Kementerian Pertanian, terus memperkuat produksi kedelai nasional, di antaranya melalui Sekolah Lapangan Pengelolaan Tanaman Terpadu (SL-PTT).  PTT merupakan pendekatan inovatif dan dinamis untuk memacu peningkatan produksi kedelai dan pendapatan petani.
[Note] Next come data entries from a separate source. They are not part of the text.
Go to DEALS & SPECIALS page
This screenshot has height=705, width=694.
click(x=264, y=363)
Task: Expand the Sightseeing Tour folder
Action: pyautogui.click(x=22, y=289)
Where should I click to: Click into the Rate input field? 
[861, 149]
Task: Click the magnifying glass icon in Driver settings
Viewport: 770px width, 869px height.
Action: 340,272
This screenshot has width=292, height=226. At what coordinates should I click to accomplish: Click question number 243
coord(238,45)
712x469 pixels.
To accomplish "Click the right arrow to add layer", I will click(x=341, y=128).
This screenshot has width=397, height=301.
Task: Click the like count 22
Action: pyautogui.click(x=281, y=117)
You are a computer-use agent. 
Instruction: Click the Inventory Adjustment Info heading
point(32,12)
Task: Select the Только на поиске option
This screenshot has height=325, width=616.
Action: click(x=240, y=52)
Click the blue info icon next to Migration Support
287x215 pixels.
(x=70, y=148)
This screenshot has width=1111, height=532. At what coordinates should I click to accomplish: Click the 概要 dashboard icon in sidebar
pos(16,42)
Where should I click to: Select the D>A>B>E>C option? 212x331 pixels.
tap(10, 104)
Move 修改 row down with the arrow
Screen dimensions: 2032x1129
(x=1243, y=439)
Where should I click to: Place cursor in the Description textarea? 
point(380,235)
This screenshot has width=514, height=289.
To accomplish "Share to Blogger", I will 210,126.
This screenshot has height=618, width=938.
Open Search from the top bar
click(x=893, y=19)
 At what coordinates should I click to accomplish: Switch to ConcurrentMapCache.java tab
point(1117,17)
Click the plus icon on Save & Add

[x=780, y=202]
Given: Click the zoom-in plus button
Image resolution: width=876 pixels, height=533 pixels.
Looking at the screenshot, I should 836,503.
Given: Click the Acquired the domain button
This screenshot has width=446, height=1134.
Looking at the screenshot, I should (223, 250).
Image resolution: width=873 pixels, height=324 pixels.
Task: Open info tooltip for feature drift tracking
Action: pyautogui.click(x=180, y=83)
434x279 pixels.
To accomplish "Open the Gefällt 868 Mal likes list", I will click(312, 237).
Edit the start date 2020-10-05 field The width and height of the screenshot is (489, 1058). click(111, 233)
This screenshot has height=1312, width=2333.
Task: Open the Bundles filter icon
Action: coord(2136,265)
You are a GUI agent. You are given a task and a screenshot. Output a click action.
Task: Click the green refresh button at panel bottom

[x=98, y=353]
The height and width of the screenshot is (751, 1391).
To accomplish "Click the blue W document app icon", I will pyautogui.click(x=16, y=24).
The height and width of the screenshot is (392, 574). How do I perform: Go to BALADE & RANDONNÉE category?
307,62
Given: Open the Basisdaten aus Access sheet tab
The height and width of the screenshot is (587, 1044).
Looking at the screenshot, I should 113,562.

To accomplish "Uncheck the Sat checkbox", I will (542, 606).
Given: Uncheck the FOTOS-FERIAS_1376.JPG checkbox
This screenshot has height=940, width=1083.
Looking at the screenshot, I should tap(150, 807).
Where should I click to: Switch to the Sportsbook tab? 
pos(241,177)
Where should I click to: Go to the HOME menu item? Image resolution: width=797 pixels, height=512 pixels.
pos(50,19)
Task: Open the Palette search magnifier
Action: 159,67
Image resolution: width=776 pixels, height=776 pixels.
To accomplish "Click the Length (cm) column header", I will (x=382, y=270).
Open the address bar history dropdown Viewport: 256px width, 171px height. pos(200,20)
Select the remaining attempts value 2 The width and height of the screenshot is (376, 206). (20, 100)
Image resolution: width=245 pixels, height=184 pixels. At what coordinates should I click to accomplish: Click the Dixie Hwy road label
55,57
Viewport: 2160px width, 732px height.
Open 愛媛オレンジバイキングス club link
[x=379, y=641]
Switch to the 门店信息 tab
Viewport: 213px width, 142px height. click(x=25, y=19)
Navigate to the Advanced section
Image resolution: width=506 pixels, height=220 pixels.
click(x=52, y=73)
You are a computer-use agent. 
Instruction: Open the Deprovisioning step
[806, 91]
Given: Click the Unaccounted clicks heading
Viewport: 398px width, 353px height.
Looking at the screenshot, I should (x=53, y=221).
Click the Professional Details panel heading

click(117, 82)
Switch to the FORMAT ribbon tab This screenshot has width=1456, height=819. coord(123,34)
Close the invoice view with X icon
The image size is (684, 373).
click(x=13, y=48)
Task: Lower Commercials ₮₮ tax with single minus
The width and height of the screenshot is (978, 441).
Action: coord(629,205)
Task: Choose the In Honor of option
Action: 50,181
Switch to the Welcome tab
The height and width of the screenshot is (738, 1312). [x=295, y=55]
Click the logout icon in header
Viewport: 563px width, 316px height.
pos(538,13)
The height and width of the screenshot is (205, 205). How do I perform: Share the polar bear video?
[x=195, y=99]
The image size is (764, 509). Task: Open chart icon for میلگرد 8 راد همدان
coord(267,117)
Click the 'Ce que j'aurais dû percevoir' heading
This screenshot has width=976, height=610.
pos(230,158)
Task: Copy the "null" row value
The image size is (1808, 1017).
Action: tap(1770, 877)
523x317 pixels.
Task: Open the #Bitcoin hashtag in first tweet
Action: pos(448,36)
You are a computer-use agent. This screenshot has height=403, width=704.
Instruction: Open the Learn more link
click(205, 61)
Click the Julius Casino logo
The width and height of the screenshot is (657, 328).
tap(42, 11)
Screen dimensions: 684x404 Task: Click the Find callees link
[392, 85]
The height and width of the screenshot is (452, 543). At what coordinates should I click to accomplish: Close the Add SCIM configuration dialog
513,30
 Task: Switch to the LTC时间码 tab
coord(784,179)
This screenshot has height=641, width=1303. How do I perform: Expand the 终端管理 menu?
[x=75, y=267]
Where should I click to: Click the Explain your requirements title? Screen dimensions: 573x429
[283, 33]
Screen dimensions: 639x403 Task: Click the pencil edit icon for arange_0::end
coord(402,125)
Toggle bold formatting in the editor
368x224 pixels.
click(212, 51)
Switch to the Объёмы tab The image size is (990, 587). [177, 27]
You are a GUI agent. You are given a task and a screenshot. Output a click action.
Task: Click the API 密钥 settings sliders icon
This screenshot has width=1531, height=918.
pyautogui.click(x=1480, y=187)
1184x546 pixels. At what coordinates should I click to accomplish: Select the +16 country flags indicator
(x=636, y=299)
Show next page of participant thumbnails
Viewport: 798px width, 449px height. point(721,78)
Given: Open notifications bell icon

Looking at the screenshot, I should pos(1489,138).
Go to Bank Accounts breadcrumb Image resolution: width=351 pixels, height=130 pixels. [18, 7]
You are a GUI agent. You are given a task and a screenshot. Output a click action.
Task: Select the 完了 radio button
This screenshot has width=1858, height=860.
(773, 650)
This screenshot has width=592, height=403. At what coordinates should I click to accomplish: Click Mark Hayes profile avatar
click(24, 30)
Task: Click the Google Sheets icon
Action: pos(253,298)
Sekolah Lapang diharapkan menjadi motor penggerak PTT, untuk memacu produksi kedelai nasional.

 

Di Kecamatan Binangun, Kabupaten Blitar, SL-PTT kedelai dilaksanakan cukup baik.  Gapoktan Rukun Makmur Kecamatan Binangun Blitar mengkoordinasikan 29 Kelompok Tani; dan tiap satu kelompok melaksanakan PTT kedelai seluas 10 ha. Pertumbuhan tanaman kedelai relatif bagus, pada hamparan yang relatif luas. Saat kunjungan lapang, 14 April 2012, umur tanaman kedelai sekitar 70 hari, sebagian besar ditanam di lahan kering.  Pengalaman petani yang cukup lama, prediksi awal tanam kedelai, betul-betul diketahui, jarang kedelai mengalami kekeringan.

Tertibnya pelaksanaan SL-PTT di Binangun, dibuktikan dengan tetap terba­ngunnya pertemuan Kelompok Tani, yang dilakukan setiap tanggal 17, dan selalu dihadiri oleh penyuluh, untuk menyampaikan informasi tentang kedelai, dan mencari penyelesaian akan permasalahan yang dihadapi petani kedelai.  Bahkan menurut pengurus Kelompok Tani, Tani Maju; jika tidak hadir diberi sangsi, oleh pengurus Gapoktan. Suatu pembelajaran yang baik.

Hamparan PTT kedelai di lahan kering Binangun

Benih berkualitas, masih menjadi keluhan petani.  Menurut beberapa petani, benih varietas Wilis, kualitasnya kurang baik. Petani akhirnya menggunakan varietas Anjasmoro. Apalagi harga kedelai berbiji besar lebih mahal dibanding­kan kedelai berukuran biji sedang. Muchlish Adie, pemulia kedelai, menyampai­kan bahwa Badan Litbang Pertanian, memiliki varietas kedelai terbaru, yakni varietas Gema, berumur super genjah (73 hari), namun ukuran bijinya sedang (sekitar 12 g/100 biji).  Petani berkeinginan untuk mencoba, tertarik karena umurnya yang sangat genjah.  Pertanyaan petani, benihnya sudah ada pak? Balitkabi sedang menyiapkan produksi benih Gema.